This work addresses the challenges of Bayesian posterior inference on graph-structured data—namely, permutation invariance, scalability, and modeling long-range dependencies—by introducing the first amortized Bayesian inference framework tailored for graphs. The proposed approach employs a two-stage architecture: a summary network maps attributed graphs to fixed-dimensional representations via a permutation-invariant graph encoder, and an inference network flexibly approximates the posterior distributions over parameters at the node, edge, and graph levels. This method enables multi-granular parameter inference and achieves high-fidelity parameter recovery alongside well-calibrated posterior estimates on both synthetic and real-world datasets from biological and logistics domains.
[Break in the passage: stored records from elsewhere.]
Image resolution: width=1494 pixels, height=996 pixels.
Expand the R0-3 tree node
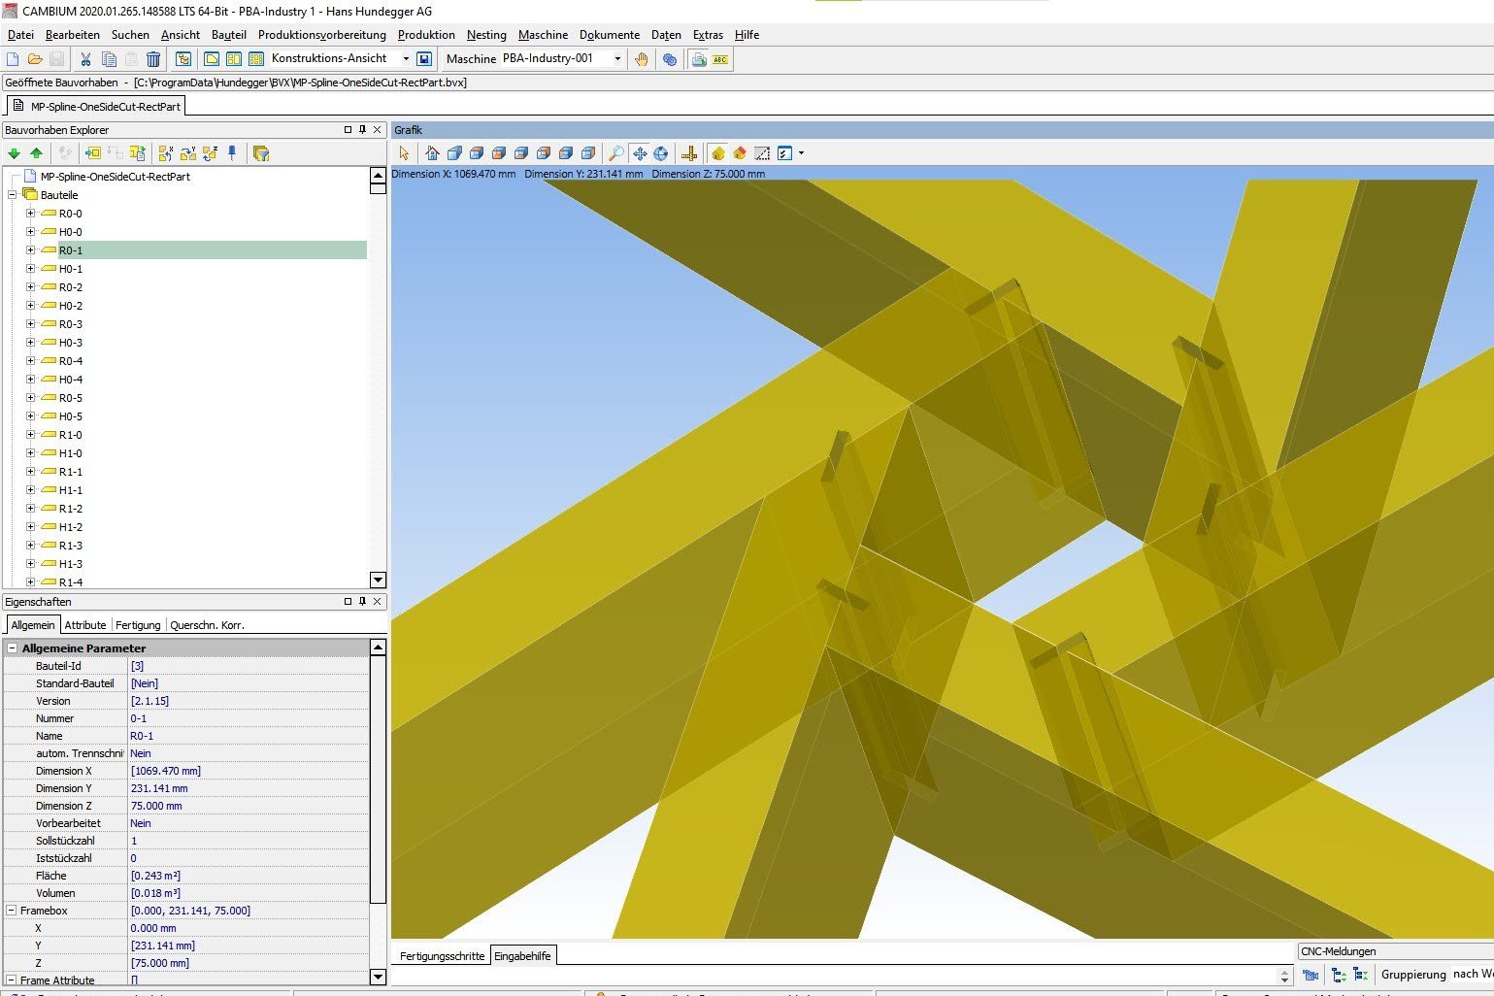coord(30,324)
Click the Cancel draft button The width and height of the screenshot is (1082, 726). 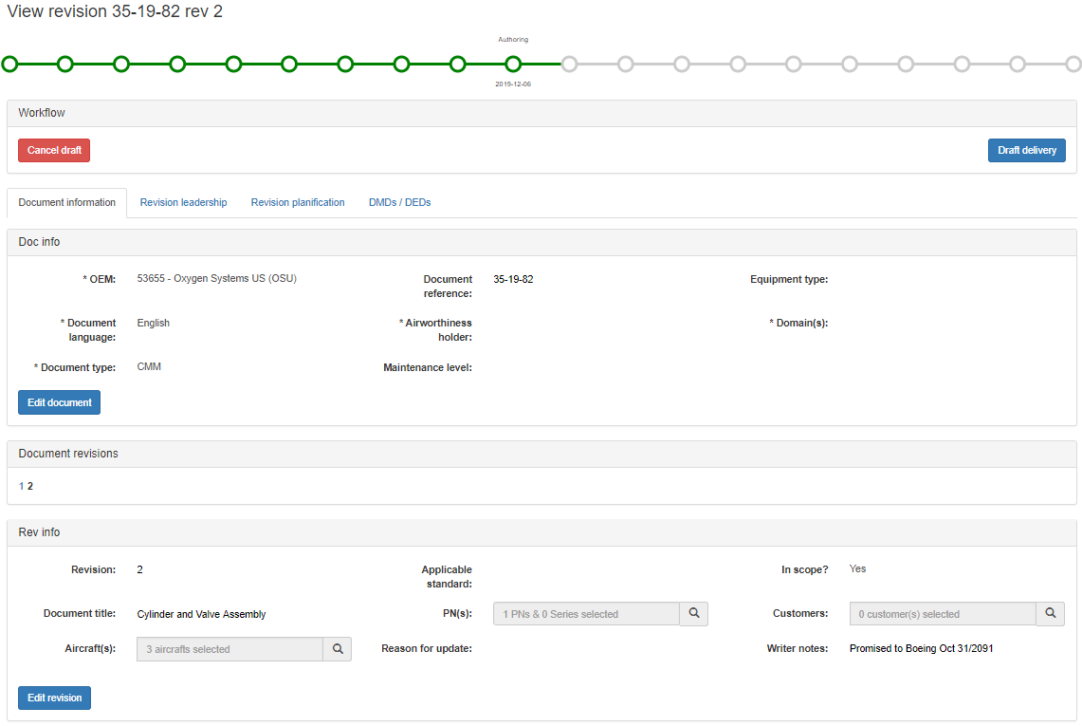(54, 150)
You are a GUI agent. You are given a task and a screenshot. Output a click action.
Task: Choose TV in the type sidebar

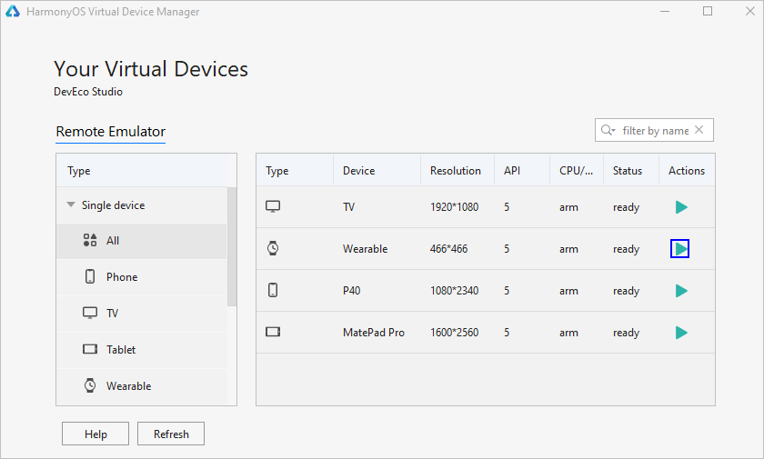click(112, 314)
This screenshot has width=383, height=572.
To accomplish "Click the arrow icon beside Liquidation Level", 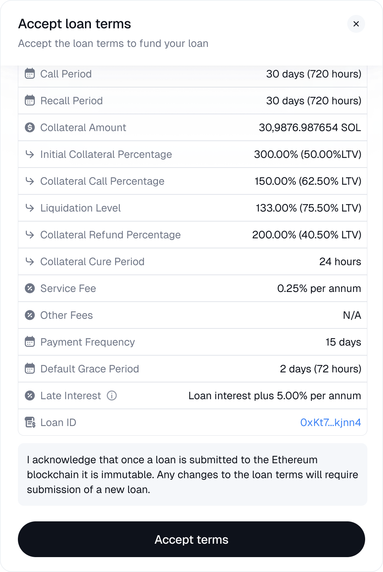I will pos(30,208).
The study also provides a systematic evaluation of various neural architectures as the summary network, demonstrating their effectiveness in capturing graph-level statistics for accurate amortized inference.

Graphs arise across diverse domains, from biology and chemistry to social and information networks, as well as in transportation and logistics. Inference on graph-structured data requires methods that are permutation-invariant, scalable across varying sizes and sparsities, and capable of capturing complex long-range dependencies, making posterior estimation on graph parameters particularly challenging. Amortized Bayesian Inference (ABI) is a simulation-based framework that employs generative neural networks to enable fast, likelihood-free posterior inference. We adapt ABI to graph data to address these challenges to perform inference on node-, edge-, and graph-level parameters. Our approach couples permutation-invariant graph encoders with flexible neural posterior estimators in a two-module pipeline: a summary network maps attributed graphs to fixed-length representations, and an inference network approximates the posterior over parameters. In this setting, several neural architectures can serve as the summary network. In this work we evaluate multiple architectures and assess their performance on controlled synthetic settings and two real-world domains - biology and logistics - in terms of recovery and calibration.